A dividend is a payment not considered as a business expense when calculating corporation tax and corporation tax on losses. Dividends are distributed when all the business expenses have been accounted for, paid from the gross profit.
As a shareholder (in either a company that is resident in South Africa or in a foreign company the shares of which are listed at a South African Exchange) you will become liable for the Dividends Tax when a dividend is paid to you. However, the relevant withholding agent will have to withhold and pay the tax to SARS. The withholding agent should also send you the required declaration and undertaking form(s) for completion if you wish to qualify for any of the exemptions or a reduced rate under a DTA (foreign residents only). The completed form must be sent to the withholding agent before it may exempt the dividend payment or withhold at a reduced rate.

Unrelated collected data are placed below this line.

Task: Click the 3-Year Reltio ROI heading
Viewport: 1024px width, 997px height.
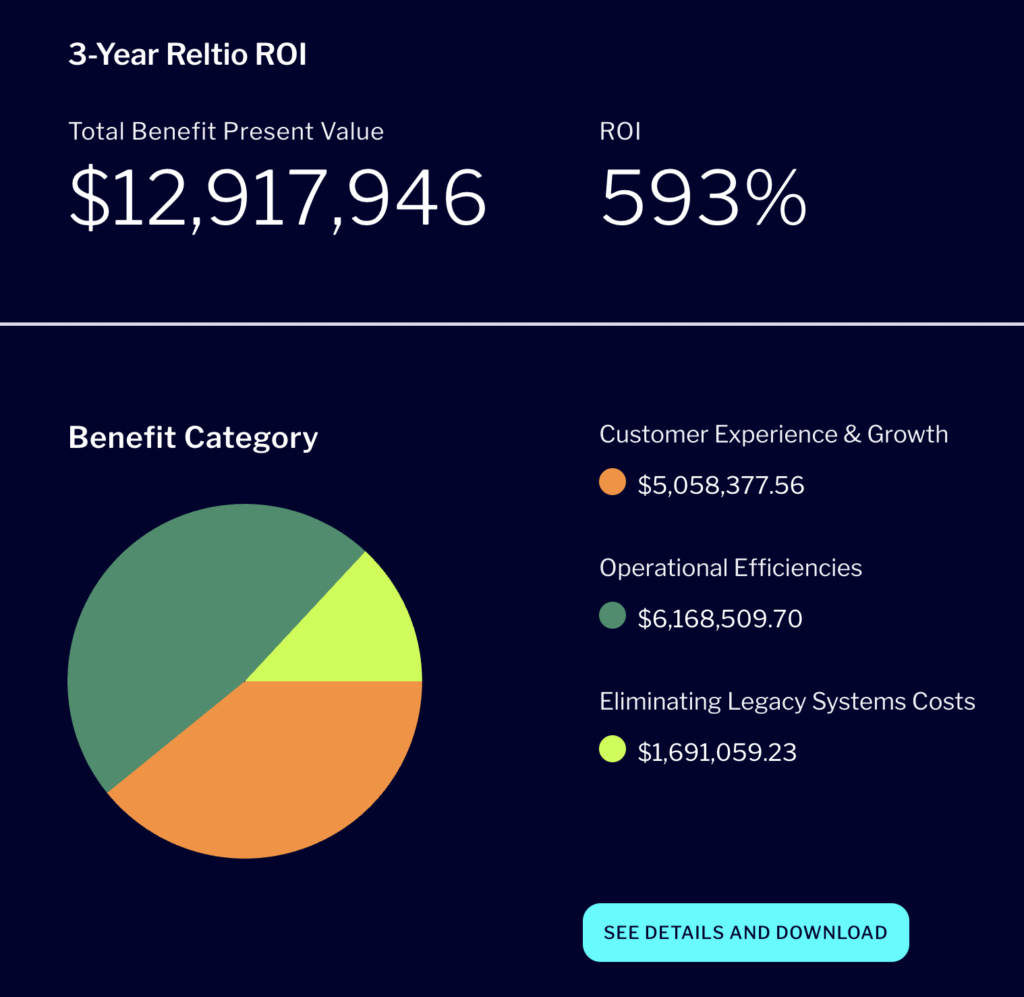Action: click(x=187, y=55)
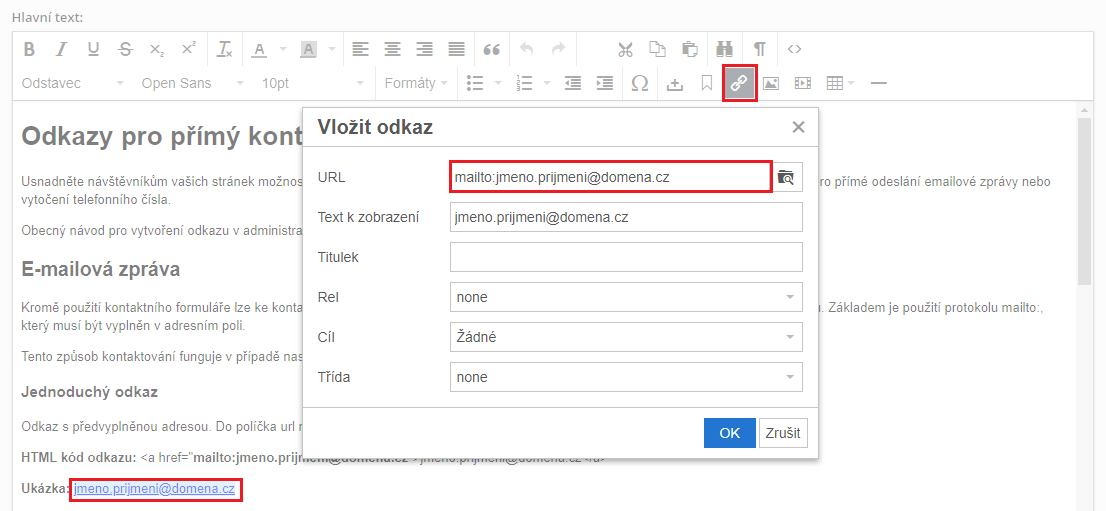Open the Open Sans font family menu

coord(192,84)
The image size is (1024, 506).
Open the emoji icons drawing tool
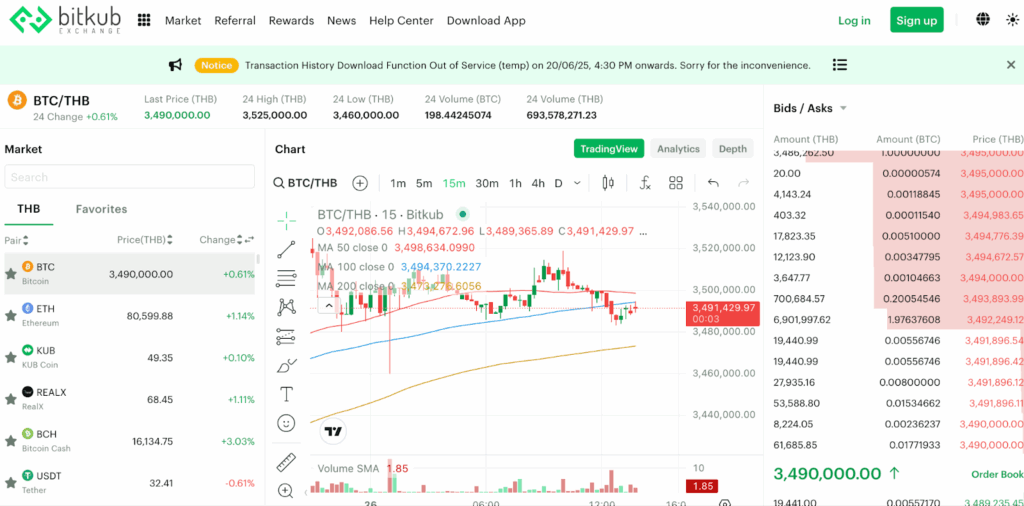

Dividends are tax exempt if the beneficial owner of the dividend is an SA-resident company, the Government, public benefit organisations, certain exempt bodies, closure rehabilitation trusts, retirement funds, shareholders in a registered micro-business (provided the dividend does not exceed R200 000 in the year of assessment), are exempt from Dividends Tax. The exemption also applies to dividends in specie. Thus, the concept of ‘beneficial owner’ is very important. See Section 64D of the Income Tax Act for more information on who is a beneficial owner.
This means that the dividend payments could be exempt from Dividends Tax depending on the nature or status of the recipient. The exemptions are “elective” in the sense that it will only apply where the company distributing the dividend or regulated intermediary receives the required notifications (“declaration” and “undertaking” in the form prescribed by SARS) from the recipient prior to payment of the dividend.